- ISTRUZIONI OPERATIVE:
A: Rispondi alle seguenti domande sul testo relativo alla trattativa Stato-Mafia:
(i) In quale data la Cassazione chiude il maxi-processo?
(ii) Chi viene assassinato il 4 aprile 1992?
(iii) Quanti chili di tritolo vengono fatti esplodere sull'autostrada Palermo-Punta Raisi?
B: Riporta il passo del testo sulla trattativa Stato-Mafia che parte da "Trattativa Stato-Mafia. Gli" e prosegue fino a "e mondo mafioso.", scambiando "Cassazione" con "Corte Suprema".

━━━ TESTO FORNITO ━━━

Trattativa Stato-Mafia. Gli uomini (gli ominicchi) delle istituzioni finalmente sotto processo

30 gennaio 1992 - Quel giorno la Cassazione chiude il maxi-processo con tanti ergastoli per i boss di Cosa Nostra.
Il tradizionalee collaudato rapporto tra mafia e politica, tra dc corrotta e mondo mafioso.
Calogero Mannino, ministro siciliano della Democrazia Cristiana, percepisce di essere in pericolo e confidandosi con il maresciallo Giuliano Guazzelli dice: "O uccidono me o Lima".
Una intuizione profetica.
Il 12 marzo, l'eurodeputato Salvo Lima è immersa in una pozza di sangue, sull'asfalto di Mondello.
Mannino ha paura. La sua paura diventa terrore il 4 aprile 1992, quando anche Guazzelli viene assassinato.
Mannino passa a cercare aiuto: in segreto incontra a Roma il generale del Ros Antonio Subranni, lo 007 palermitano Bruno Contrada e il capo della Polizia Vincenzo Parisi.
L'obiettivo del ministro siciliano è aprire un contatto con Cosa Nostra per verificare se c'è un modo per fermare la furia vendicativa ed omicida della mafia dopo la conclusione del maxiprocesso.
Ma il 23 maggio 1992, sulla collinetta di Capaci, Giovanni Brusca preme il telecomando che fa saltare in un tratto di autostrada Palermo-Punta Raisi con 500 chili di tritolo Giovanni Falcone, la moglie Francesca Morvillo, e tre uomini di scorta. L'Italia è nel caos.

━━━ DATI FORNITI ━━━

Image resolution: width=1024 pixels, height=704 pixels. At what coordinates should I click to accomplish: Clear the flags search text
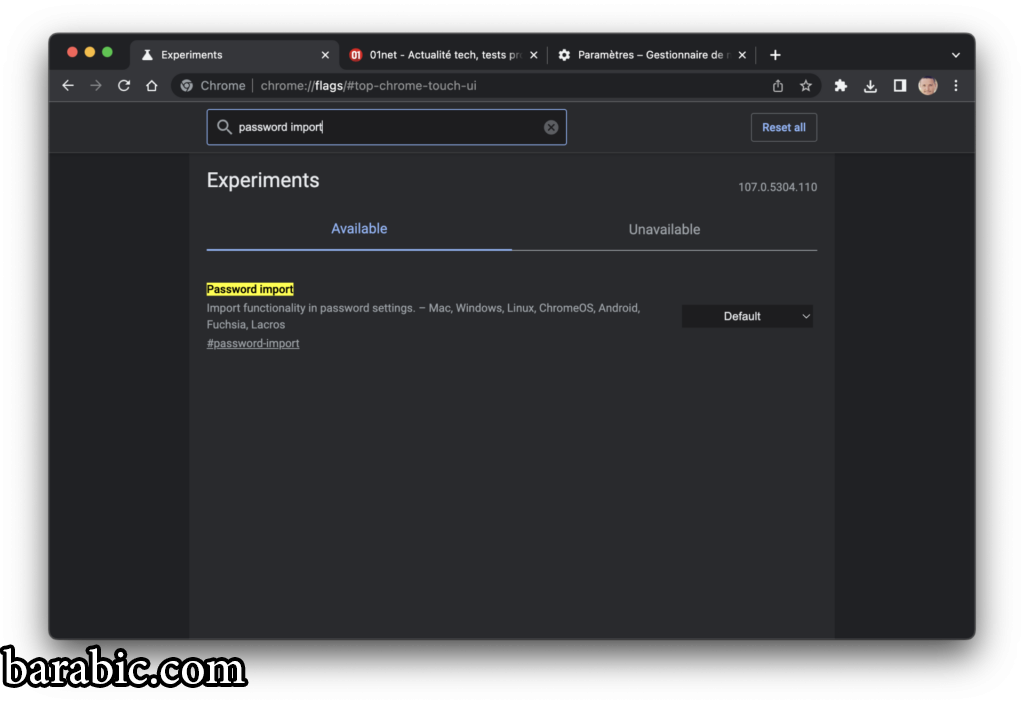551,127
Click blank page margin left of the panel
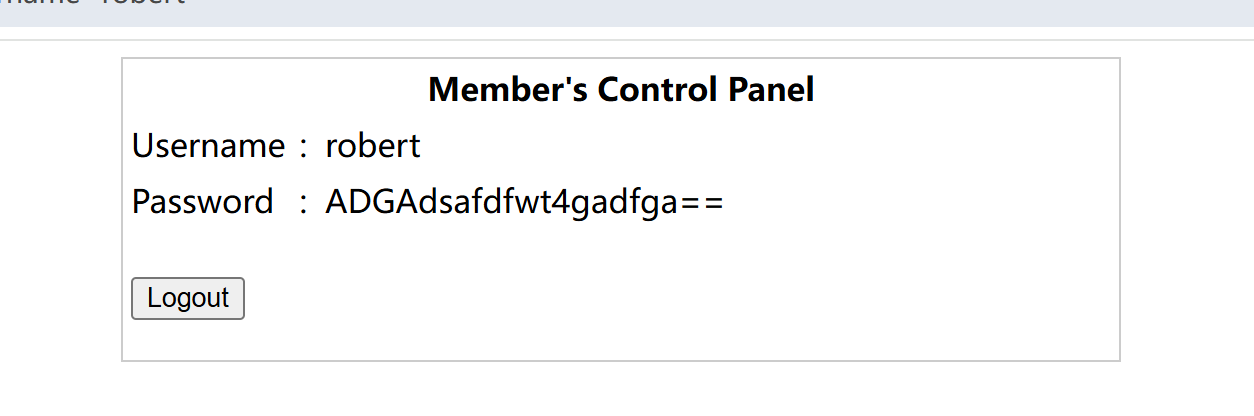Viewport: 1254px width, 416px height. (60, 210)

━━━

- SOLUZIONI DEGLI ESERCIZI:
A:
(i) Il 30 gennaio 1992.
(ii) Il maresciallo Giuliano Guazzelli.
(iii) 500 chili.

B:
Trattativa Stato-Mafia. Gli uomini (gli ominicchi) delle istituzioni finalmente sotto processo

30 gennaio 1992 - Quel giorno la Corte Suprema chiude il maxi-processo con tanti ergastoli per i boss di Cosa Nostra.
Il tradizionalee collaudato rapporto tra mafia e politica, tra dc corrotta e mondo mafioso.